WORK ORDER: Retype, word for word, each line between the lines holding "This screenshot has height=336, width=1641." and "Given: Open the 六角形 hexagon chart tool", inclusive, and leave the rest of the data alone.

THE RECORDS:
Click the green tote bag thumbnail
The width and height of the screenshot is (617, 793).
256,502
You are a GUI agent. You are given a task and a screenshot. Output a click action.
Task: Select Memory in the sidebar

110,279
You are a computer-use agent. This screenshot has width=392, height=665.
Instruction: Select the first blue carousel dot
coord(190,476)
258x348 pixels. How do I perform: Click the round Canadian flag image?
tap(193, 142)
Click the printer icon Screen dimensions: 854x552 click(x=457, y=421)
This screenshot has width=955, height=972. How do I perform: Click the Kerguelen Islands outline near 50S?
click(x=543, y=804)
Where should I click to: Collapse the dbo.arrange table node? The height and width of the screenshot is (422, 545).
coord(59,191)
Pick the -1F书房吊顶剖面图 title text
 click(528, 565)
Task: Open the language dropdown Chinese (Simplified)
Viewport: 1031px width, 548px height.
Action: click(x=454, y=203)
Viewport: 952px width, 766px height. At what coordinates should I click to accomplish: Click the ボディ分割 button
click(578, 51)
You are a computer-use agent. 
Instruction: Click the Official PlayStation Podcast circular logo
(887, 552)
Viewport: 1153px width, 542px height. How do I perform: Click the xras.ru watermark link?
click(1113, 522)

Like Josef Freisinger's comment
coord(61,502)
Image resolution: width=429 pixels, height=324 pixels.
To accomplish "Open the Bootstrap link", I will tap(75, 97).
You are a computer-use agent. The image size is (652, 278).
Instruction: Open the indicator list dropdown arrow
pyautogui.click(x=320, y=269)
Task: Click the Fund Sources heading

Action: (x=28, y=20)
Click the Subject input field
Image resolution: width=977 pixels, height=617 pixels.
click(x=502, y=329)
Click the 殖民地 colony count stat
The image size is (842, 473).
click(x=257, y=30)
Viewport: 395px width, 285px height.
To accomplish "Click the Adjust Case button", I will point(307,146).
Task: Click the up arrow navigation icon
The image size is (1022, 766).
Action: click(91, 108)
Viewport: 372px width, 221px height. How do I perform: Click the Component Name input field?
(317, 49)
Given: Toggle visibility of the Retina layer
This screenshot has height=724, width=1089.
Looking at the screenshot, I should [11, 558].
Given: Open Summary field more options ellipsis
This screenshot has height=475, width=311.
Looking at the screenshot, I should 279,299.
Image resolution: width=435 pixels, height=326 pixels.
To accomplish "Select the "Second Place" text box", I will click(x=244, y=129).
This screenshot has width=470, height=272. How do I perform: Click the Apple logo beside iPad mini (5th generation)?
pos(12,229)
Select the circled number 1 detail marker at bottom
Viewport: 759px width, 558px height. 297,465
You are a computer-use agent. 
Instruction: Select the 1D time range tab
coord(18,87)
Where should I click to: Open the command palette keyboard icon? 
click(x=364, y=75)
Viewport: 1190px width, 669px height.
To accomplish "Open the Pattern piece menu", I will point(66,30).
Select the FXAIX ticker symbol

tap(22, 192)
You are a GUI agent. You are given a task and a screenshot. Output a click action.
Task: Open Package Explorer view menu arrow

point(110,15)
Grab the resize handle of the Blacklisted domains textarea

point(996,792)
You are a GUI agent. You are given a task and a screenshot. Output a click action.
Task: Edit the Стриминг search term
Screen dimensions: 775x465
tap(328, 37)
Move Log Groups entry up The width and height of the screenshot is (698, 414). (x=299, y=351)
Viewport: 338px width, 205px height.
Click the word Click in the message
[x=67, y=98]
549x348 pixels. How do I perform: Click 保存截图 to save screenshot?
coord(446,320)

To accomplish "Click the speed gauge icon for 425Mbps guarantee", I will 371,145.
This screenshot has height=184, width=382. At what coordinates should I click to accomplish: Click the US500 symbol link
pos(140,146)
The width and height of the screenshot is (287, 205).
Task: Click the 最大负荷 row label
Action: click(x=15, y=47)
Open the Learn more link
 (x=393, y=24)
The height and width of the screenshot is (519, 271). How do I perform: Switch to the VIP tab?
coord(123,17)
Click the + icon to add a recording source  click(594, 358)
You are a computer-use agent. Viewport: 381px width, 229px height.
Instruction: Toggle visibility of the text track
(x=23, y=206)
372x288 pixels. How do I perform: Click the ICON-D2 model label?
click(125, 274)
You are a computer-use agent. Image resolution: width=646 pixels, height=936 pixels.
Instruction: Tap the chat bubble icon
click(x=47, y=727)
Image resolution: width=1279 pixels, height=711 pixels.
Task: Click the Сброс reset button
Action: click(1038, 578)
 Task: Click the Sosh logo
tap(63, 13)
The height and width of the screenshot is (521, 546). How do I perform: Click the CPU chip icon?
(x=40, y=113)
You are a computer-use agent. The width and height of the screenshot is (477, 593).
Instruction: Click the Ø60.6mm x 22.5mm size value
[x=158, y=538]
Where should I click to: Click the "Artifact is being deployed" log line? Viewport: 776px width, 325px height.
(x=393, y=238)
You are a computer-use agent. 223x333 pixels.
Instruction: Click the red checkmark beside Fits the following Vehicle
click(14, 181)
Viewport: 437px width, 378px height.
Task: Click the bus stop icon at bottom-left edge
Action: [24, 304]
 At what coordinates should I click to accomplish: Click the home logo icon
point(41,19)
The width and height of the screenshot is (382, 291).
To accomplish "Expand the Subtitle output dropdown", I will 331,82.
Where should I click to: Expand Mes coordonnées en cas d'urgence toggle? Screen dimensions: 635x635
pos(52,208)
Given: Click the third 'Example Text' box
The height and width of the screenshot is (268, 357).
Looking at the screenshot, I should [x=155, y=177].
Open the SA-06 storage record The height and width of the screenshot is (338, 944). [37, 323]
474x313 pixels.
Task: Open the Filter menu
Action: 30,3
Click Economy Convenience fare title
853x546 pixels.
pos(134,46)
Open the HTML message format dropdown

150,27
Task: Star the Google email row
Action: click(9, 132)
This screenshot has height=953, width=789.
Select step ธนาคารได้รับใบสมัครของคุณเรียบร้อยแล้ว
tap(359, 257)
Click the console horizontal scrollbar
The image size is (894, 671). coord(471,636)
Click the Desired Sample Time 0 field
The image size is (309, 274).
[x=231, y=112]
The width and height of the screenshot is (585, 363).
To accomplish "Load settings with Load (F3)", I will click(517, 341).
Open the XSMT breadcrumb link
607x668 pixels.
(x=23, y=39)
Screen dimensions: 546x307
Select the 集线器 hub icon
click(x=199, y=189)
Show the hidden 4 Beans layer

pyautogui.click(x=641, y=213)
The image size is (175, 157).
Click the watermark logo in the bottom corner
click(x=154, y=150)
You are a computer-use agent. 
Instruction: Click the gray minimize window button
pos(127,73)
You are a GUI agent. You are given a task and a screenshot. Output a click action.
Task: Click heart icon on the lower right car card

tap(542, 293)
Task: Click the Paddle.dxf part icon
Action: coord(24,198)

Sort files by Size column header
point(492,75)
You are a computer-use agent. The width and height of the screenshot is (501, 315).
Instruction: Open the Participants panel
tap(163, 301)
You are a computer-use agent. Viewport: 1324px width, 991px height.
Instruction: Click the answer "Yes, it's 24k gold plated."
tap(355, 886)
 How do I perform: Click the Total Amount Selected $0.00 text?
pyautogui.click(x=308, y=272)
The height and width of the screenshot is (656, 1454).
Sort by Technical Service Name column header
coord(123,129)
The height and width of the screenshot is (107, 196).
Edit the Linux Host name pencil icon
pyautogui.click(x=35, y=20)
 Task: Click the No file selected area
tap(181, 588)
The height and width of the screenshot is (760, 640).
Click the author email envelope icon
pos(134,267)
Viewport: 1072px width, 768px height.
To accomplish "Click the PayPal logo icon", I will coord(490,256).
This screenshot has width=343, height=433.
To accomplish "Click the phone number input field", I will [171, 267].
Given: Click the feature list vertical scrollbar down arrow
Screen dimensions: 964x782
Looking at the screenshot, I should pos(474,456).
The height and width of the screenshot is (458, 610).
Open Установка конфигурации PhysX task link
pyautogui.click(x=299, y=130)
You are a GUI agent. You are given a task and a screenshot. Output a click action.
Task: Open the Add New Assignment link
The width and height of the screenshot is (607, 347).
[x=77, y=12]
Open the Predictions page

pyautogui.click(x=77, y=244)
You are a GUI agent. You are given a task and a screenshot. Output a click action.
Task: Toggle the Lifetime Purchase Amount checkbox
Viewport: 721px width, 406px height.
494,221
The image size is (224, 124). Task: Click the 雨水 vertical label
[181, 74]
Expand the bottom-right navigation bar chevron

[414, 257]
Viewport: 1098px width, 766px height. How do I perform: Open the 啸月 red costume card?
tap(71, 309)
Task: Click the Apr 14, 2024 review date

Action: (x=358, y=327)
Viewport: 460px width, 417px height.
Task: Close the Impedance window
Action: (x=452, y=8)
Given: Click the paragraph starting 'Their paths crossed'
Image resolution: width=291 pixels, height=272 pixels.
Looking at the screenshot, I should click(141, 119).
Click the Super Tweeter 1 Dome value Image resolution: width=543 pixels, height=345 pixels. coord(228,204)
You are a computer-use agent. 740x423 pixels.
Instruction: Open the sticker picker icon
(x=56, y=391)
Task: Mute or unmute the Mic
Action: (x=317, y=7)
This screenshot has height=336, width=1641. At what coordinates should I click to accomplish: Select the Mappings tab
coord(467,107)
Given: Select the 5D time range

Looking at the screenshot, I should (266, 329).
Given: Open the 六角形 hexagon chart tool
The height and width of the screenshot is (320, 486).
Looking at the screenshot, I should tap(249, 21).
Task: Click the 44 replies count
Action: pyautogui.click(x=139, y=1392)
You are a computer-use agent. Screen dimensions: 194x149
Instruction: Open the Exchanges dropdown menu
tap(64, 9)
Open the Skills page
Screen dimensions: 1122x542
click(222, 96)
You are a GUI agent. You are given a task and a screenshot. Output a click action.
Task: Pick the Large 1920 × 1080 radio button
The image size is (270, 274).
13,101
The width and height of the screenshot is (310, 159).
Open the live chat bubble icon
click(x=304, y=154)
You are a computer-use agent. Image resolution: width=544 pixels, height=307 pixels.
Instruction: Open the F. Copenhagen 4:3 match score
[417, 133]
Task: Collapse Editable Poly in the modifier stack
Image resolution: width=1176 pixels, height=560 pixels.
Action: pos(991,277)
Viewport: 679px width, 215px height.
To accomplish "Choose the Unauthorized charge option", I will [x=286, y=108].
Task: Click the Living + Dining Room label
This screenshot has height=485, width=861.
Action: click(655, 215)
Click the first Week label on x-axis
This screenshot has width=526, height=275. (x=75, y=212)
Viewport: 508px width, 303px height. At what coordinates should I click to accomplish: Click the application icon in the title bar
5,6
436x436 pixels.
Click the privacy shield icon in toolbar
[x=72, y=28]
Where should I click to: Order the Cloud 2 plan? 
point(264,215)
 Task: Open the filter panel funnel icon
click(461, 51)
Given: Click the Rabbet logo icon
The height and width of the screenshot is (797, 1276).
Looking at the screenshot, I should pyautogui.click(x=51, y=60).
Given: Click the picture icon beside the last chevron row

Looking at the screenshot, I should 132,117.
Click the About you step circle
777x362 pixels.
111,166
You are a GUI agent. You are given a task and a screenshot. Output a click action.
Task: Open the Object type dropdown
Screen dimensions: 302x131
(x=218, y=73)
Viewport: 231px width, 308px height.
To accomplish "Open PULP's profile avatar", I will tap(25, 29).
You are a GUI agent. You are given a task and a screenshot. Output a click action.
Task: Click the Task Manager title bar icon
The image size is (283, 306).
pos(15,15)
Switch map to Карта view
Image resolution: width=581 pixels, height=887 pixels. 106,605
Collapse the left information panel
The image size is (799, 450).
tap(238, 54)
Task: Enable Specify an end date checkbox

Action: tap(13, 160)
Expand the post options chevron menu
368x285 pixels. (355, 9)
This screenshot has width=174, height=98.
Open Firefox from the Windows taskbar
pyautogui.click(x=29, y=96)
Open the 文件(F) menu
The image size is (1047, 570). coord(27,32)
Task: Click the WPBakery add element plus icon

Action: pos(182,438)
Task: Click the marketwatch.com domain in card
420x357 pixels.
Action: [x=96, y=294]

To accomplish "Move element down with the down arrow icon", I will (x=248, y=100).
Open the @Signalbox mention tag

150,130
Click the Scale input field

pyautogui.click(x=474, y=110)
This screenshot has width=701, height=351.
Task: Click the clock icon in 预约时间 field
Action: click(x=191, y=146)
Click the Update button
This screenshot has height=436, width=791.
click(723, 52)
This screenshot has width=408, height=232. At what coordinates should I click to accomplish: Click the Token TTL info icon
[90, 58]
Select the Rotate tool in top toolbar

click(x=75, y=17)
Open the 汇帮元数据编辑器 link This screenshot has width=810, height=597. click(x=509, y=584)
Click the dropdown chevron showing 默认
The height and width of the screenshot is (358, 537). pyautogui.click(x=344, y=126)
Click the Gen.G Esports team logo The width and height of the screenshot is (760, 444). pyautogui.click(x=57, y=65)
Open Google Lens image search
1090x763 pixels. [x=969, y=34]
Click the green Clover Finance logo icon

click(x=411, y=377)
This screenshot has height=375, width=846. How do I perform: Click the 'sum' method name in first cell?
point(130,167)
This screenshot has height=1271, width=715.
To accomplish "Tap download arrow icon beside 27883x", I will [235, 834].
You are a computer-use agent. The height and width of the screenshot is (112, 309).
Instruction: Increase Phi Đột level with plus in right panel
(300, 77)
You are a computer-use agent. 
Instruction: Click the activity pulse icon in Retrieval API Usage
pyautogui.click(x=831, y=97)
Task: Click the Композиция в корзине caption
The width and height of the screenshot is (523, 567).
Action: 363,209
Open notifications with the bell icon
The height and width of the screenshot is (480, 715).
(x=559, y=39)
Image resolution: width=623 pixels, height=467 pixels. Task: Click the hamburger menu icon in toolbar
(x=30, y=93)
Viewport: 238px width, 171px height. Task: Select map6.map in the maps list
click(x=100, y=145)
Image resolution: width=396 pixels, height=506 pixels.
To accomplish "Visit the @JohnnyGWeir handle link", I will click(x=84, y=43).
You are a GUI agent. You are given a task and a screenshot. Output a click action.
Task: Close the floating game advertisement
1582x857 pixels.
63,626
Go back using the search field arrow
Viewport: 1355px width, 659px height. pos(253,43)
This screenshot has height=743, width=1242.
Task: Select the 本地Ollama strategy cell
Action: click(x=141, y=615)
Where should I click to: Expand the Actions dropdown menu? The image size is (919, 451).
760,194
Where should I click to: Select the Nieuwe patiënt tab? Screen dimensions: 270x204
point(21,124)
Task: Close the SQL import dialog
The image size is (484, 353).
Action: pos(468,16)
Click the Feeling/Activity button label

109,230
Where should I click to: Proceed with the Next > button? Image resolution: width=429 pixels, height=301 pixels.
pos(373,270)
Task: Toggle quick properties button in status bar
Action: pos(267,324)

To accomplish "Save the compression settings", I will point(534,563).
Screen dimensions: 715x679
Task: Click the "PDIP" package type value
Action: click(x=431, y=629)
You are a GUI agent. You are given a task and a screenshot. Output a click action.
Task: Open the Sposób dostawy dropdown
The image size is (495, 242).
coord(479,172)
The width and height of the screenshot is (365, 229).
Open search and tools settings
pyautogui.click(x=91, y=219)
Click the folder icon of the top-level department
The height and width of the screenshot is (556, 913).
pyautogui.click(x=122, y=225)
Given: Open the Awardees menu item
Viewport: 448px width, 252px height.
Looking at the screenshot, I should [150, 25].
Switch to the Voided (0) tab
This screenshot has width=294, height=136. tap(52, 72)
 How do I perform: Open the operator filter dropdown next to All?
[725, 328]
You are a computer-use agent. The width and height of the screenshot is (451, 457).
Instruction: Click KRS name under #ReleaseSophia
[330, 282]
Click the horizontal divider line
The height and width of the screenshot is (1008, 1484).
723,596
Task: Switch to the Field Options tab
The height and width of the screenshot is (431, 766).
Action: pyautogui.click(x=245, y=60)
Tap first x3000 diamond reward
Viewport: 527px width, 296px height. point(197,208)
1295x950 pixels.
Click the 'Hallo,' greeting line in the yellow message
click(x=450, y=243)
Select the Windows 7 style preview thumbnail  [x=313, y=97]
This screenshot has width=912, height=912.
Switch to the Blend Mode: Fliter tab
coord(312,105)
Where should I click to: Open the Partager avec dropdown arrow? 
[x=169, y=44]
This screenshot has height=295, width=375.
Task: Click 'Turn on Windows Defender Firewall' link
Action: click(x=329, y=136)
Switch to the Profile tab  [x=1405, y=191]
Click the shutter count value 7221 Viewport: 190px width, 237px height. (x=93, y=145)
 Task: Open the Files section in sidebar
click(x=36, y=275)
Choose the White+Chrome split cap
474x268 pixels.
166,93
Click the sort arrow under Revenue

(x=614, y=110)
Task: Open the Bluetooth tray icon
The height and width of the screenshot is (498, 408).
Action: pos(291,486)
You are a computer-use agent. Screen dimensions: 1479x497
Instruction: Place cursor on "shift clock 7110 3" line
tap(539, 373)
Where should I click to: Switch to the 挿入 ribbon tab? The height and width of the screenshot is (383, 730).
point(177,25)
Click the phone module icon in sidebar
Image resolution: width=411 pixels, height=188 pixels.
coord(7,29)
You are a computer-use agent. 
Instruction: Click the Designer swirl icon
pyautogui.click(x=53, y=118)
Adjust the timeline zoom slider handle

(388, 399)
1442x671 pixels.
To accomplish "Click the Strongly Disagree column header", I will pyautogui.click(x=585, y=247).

TASK RESULT:
This screenshot has height=336, width=1641. At what coordinates should I click to accomplish: Select the Mappings tab
coord(467,107)
Given: Select the 5D time range

Looking at the screenshot, I should (266, 329).
Given: Open the 六角形 hexagon chart tool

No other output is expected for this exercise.